#### PROBLEM TO WORK ON
Display each line of the listing below that contains the word "Remove", copied in full.

#### GIVEN INFORMATION

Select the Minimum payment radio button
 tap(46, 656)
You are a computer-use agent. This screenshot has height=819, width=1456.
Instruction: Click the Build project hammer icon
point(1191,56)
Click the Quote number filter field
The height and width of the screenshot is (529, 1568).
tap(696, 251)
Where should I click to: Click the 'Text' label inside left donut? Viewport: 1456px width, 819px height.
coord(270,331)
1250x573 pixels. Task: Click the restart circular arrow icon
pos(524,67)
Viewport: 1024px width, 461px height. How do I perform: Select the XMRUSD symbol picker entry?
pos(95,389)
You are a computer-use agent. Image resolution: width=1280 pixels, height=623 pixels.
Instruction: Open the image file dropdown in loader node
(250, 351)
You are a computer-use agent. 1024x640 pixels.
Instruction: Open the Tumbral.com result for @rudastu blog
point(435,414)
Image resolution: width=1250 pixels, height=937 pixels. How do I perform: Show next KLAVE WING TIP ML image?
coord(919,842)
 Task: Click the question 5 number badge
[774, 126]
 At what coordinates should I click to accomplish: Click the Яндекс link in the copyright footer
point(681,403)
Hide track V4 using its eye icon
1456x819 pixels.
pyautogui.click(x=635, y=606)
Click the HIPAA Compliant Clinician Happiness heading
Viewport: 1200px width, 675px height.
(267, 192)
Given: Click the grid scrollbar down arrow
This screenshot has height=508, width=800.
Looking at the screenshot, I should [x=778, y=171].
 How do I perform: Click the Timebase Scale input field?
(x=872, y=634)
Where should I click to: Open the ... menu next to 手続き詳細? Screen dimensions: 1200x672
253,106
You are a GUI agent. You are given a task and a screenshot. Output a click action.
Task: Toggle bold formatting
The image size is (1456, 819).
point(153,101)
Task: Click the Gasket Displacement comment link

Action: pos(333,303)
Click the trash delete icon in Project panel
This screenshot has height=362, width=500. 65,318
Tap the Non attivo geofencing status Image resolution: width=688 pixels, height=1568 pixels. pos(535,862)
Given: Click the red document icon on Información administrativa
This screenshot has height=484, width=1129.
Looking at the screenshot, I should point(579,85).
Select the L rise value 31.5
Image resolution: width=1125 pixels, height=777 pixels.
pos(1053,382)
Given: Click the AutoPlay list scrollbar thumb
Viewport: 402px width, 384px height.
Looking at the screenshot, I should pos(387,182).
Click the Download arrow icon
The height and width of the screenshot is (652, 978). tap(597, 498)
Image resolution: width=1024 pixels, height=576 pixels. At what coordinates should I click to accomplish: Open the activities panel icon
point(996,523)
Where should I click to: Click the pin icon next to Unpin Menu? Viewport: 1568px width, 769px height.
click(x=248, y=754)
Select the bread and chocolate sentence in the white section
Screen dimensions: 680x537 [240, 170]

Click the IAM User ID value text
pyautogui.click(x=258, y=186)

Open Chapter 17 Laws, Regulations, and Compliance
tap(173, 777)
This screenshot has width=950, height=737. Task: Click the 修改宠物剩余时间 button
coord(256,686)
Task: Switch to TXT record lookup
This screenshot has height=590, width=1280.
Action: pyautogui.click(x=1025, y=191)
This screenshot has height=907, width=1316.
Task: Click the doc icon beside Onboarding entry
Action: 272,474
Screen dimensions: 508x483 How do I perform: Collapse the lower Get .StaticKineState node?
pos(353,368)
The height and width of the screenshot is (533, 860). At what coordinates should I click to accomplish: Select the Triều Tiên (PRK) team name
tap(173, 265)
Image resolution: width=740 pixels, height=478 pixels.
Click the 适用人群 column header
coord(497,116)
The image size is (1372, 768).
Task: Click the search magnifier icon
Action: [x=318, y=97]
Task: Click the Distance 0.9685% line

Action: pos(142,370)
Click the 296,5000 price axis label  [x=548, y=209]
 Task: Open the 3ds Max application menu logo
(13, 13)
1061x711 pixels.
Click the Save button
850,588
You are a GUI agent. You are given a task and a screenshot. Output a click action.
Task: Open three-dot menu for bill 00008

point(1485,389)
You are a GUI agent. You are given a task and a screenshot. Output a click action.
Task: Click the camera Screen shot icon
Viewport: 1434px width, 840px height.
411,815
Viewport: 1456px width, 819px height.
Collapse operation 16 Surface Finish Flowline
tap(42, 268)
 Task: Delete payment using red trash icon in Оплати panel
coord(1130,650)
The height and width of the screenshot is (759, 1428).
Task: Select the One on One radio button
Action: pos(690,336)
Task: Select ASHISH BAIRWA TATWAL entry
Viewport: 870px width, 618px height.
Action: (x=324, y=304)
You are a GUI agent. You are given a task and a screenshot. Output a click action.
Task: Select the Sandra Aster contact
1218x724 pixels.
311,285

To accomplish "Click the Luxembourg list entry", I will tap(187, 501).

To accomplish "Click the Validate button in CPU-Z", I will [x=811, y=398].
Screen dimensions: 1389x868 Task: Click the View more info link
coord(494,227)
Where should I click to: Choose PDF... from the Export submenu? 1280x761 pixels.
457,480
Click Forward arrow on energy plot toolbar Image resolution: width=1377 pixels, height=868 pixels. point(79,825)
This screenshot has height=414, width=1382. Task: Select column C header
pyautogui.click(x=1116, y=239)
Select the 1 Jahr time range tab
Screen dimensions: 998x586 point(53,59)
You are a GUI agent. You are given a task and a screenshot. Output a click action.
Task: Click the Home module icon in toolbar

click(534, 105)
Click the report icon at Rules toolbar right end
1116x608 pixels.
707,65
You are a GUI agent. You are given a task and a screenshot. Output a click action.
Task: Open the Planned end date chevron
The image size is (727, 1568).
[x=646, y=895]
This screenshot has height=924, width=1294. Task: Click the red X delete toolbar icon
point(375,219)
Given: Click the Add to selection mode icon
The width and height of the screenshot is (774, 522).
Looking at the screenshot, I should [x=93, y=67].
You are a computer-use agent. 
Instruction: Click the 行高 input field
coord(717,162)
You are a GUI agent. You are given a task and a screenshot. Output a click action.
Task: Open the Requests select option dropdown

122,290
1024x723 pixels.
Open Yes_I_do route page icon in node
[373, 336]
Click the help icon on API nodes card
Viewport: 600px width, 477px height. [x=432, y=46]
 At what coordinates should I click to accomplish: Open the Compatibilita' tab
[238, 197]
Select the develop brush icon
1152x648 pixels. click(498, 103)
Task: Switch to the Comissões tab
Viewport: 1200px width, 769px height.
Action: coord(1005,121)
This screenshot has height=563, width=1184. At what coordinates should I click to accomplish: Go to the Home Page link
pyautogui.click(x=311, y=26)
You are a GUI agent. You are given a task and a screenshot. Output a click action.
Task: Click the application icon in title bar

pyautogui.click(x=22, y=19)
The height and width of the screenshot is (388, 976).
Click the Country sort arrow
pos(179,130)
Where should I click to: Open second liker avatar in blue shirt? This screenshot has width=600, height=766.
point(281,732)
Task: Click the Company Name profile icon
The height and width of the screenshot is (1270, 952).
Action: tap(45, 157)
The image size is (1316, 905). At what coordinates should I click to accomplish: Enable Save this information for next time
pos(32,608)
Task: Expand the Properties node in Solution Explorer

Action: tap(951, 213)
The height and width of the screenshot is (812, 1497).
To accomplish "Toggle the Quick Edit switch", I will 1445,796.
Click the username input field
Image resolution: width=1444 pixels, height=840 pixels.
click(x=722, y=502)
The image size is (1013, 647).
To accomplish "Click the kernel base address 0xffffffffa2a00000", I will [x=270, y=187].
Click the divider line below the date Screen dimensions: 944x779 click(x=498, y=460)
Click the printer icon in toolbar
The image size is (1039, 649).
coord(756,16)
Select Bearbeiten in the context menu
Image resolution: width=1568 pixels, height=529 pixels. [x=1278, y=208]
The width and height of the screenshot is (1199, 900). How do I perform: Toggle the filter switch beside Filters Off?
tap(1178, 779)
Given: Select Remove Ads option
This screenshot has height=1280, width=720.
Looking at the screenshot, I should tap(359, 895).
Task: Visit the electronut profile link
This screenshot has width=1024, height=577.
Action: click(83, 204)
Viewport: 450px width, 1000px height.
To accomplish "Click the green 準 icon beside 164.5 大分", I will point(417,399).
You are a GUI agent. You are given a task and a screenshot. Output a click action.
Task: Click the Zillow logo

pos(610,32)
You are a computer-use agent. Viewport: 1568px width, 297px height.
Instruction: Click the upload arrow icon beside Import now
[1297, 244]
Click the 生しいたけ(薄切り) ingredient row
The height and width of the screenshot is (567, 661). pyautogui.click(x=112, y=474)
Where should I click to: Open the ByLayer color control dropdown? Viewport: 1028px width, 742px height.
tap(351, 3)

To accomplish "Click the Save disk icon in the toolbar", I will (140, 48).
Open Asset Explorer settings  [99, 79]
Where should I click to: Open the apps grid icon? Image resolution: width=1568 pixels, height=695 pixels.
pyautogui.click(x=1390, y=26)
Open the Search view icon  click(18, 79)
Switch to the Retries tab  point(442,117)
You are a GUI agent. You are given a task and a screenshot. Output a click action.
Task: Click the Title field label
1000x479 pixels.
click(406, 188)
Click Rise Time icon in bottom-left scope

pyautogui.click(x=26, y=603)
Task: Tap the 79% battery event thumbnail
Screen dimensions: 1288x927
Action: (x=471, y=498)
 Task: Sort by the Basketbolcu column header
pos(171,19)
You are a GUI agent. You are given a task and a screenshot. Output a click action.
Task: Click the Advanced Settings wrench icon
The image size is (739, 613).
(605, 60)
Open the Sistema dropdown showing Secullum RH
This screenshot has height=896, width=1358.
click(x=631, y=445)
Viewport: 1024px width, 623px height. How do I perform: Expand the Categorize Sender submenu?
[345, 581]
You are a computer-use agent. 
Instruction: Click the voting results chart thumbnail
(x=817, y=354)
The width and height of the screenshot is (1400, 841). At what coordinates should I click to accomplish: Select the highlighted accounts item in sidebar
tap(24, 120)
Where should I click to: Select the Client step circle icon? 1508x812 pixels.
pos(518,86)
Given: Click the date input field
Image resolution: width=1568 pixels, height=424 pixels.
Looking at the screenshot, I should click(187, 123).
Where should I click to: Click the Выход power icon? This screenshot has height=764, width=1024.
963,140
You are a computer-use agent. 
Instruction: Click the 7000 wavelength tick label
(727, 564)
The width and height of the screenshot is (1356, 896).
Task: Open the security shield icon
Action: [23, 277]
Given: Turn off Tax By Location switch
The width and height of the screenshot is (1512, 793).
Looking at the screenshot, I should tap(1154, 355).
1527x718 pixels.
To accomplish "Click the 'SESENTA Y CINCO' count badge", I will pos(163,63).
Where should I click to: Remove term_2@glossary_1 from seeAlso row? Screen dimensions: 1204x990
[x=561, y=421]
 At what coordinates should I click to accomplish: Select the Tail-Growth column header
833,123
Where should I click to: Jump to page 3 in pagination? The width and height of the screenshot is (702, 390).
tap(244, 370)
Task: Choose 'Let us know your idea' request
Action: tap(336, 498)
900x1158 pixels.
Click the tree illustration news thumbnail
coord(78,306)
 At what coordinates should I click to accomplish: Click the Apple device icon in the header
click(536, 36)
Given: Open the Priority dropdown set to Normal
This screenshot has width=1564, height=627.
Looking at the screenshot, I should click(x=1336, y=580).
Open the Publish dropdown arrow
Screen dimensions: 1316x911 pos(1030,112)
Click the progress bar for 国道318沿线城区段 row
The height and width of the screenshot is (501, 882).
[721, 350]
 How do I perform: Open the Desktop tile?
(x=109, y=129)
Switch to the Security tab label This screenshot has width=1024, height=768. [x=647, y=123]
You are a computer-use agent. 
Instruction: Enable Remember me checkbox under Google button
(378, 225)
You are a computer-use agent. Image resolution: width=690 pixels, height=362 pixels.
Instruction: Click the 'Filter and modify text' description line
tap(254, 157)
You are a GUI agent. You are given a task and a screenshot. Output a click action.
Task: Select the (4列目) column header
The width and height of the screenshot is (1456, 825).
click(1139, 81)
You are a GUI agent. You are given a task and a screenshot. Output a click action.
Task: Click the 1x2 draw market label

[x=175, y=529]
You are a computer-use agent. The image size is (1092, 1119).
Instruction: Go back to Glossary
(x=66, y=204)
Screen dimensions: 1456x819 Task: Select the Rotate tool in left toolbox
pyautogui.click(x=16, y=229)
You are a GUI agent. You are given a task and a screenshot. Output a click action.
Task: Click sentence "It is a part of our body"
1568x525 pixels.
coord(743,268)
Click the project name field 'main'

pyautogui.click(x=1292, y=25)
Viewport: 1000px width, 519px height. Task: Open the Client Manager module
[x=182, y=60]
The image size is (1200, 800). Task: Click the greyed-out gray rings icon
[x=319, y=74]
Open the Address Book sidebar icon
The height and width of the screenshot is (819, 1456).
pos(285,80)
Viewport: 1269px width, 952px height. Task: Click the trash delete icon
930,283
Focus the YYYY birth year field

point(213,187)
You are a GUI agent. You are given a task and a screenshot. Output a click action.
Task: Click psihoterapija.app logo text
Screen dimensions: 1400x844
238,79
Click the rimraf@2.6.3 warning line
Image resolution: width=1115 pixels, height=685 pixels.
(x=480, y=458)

#### FULL RESPONSE
Given: Select Remove Ads option
Where should I click to: Remove term_2@glossary_1 from seeAlso row? Screen dimensions: 1204x990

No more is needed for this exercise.